● **Task data**:
+ + + + + + +
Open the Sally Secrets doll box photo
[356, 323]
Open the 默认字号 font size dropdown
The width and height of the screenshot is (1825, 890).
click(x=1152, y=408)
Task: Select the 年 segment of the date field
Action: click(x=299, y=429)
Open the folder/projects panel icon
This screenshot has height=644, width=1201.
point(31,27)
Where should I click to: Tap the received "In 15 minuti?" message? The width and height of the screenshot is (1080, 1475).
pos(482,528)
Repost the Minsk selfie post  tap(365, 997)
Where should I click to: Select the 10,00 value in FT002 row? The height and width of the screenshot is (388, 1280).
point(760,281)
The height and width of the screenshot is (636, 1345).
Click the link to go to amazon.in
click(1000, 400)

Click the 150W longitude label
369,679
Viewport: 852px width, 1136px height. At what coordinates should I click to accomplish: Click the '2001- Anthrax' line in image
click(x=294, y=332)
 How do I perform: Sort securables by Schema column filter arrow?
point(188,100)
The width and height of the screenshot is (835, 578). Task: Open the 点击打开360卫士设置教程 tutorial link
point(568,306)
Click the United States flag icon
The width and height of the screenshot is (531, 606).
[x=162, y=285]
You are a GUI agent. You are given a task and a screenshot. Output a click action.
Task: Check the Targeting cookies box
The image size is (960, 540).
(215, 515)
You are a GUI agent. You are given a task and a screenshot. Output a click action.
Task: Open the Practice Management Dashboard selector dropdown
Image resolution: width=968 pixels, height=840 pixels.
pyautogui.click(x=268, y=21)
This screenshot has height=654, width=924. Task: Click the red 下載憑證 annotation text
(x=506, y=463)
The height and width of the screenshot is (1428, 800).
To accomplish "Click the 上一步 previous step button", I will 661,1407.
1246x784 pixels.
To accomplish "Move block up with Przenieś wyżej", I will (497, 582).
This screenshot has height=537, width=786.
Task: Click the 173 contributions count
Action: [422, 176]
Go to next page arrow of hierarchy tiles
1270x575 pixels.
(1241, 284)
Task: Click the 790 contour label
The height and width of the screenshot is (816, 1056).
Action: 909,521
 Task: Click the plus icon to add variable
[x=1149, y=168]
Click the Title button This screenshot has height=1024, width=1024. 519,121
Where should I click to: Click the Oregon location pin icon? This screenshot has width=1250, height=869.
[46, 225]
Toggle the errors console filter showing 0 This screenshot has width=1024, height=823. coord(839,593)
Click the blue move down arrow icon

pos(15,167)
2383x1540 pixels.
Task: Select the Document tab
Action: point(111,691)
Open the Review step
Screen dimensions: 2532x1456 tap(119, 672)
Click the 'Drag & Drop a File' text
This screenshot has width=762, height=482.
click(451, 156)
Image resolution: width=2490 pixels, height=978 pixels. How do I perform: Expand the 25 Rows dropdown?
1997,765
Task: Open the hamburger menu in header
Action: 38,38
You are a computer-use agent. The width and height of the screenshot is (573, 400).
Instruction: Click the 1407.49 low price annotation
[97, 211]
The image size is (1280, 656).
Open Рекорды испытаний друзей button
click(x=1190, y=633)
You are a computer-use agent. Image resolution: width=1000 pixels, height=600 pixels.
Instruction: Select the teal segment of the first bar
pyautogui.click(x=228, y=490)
+ + + + + + +
● **Objective**: Copy the lines again, starting at the line that contains "You are a computer-use agent. Image" and stopping at the end of the records. Keep the requests, multiply each coordinate in the answers by 1.4, and round it to a whole number, with halves rounded up.

● **Correct response**:
You are a computer-use agent. Image resolution: width=1000 pixels, height=600 pixels.
Instruction: Select the teal segment of the first bar
pyautogui.click(x=319, y=686)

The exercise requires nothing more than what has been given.